It’s 11 am on a Tuesday in Drybar’s underground salon in the basement of Manhattan’s Le Parker Meridien hotel. With Adele belting it out over the sound system, rising above the roar of nine blow-dryers on full blast, women aged 21 to 62 are spun out sleek and smooth. One by one, the stylists spin their clients to face the mirror and show the results. “You look incredible,” says Drybar founder Alli Webb to a middle-aged attorney who admires herself.
“Great job,” Webb nods to the stylist, who, in turn, sighs to a co-worker, “God, she’s amazing.” What’s amazing is how Webb, a 37-year-old mother of two, has made a $20 million (sales) business out of nothing but hot air. Four years ago, she was peddling her services from a 2001 Nissan Xterra, driving around Los Angeles. “Between gas and babysitters, I doubt I ever broke even,” she recalls. Today, with 23 salons in six states (26 by year-end), Drybar is styling the hair of more than 50,000 women every month. At 40 bucks a pop—for just a blowout; no scissors, no dyes—it adds up. Drybar has the usual expenses of labour, real estate and utility bills. But each store nets 15 percent to 35 percent, says Michael Landau, who is CEO and Webb’s brother. Hair salons usually clear 11 percent or so.
The Drybar phenom may feel like a throwback to the weekly hairdo our moms (or grandmothers) used as a way to pamper themselves. But its success rests on a replicable formula that Webb, husband Cameron, Landau and architect friend Josh Heitler have laboured to perfect—down to every step along the 40-minute process of beautification, the decor and layout, even the soundtrack playlist. “I know what works, I know what doesn’t,” says Webb. “What we’re really selling is self-esteem.”
Brother Michael, 41, had doubts—especially after Alli came to him begging for $250,000 to open her first location in Brentwood, California. “Alli has always been overly confident that this was a service that women wanted, needed and would love,” says Landau, who served as a vice president of brand marketing at Yahoo before cofounding his own marketing company. “What does a guy with no hair understand about why a woman would need a blowout, much less why she couldn’t do it herself or would ever pay for it?”
The first few weeks turned his shiny head. In pro forma projections, he and Webb had figured it would take 20 to 30 blowouts a day to keep the doors open. But demand blew the doors off—even before they opened. After an e-mail blast went out, alerting Brentwood women about Drybar’s opening, thousands of appointments were in the books—six weeks’ worth in just eight hours by Landau’s count. He laughs in hindsight. Twenty to 30 blowouts “would be the single worst day we’ve ever had”.

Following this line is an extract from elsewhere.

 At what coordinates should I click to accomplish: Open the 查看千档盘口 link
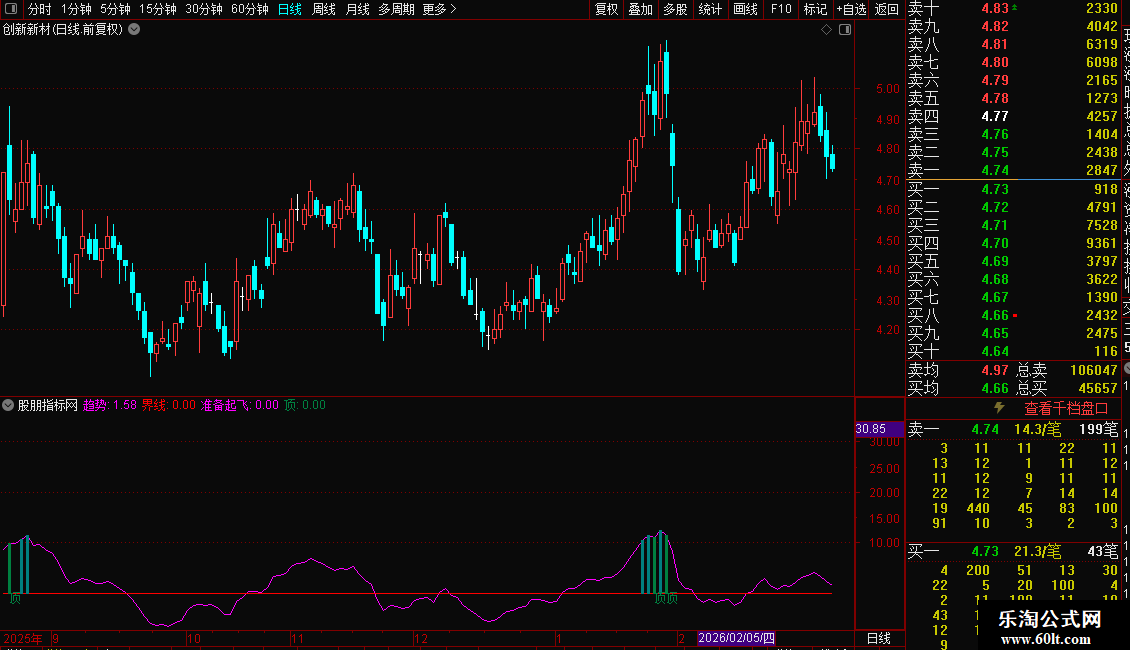1066,408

Within weeks, they were overwhelmed, understaffed—and in danger of losing business. They’d planned on answering the phones at the receptionist desk like any other salon but wound up not being able to hear clients over the noise of the blow-dryers, resulting in dozens of missed appointments. Within weeks, they switched to a VoIP phone system and hired a receptionist to take calls in her living room and then communicate with the salon over instant message—a process still in place today, although the call centre now employs more than 50 customer service reps. Thanks to a classy, simple website designed by Alli’s husband, Cameron, you can book and pay for a blowout online.

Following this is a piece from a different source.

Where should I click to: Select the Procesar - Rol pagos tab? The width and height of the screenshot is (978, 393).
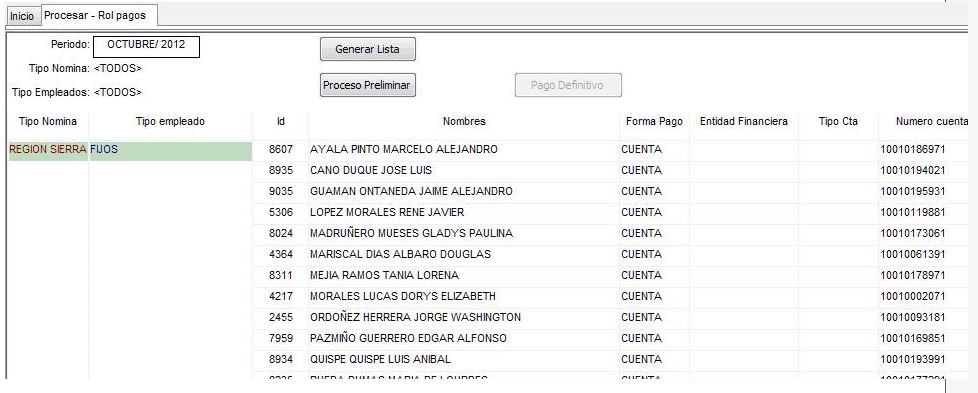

Still, as Drybar began to scale up, new concerns surfaced. Three new stores opened in 2010—in West Hollywood, Studio City and Pacific Palisades—while Landau held his breath. He worried the new locations weren’t chic enough and that the concept wouldn’t translate. “I really thought the women of Brentwood just had too much time, too much money and cared too much about their appearances,” he says. “Turns out it’s universal.”

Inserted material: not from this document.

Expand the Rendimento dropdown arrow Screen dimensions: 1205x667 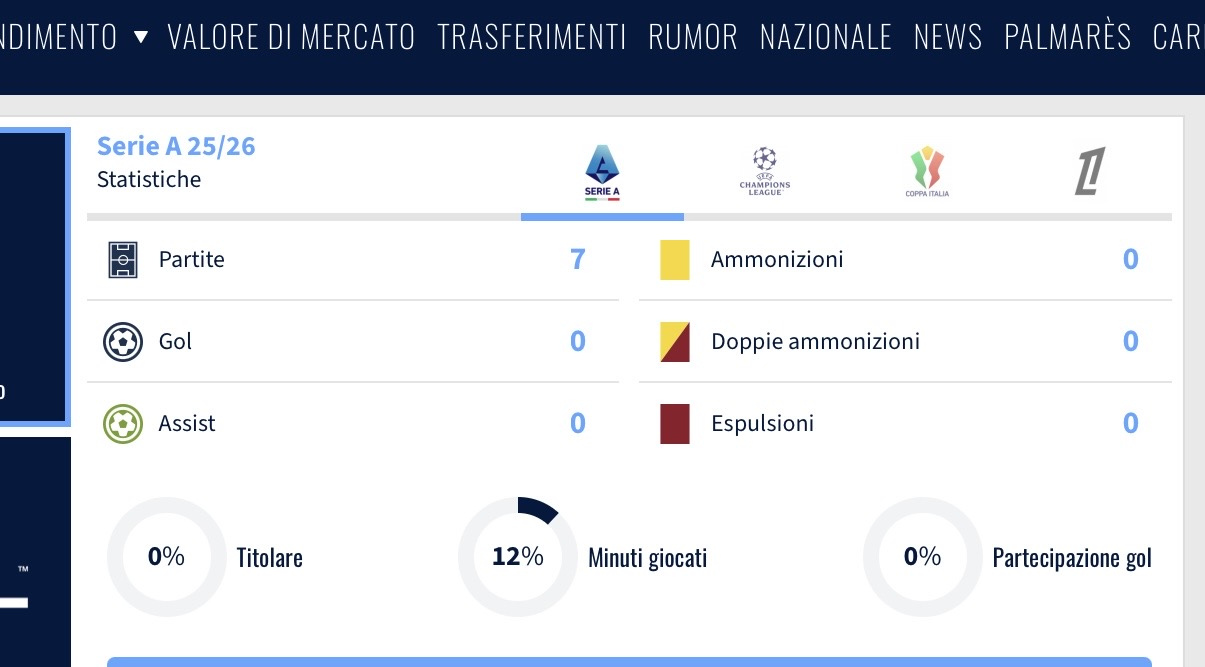tap(141, 38)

Rapid expansion strained the war chest. Since each new outlet cost $500,000, Drybar looked to franchising in late 2010, and quickly moved into seven new markets in California, Georgia, Texas and Arizona. They turned, for the most part, to longtime friends—even a pair of Landau’s fraternity brothers who head up Atlanta operations. But the model was shortlived. “It was a great growth vehicle for us, and we couldn’t ask for a better group of partners,” says Landau. “But, in the end, you can’t control consistency when they’re just not you.”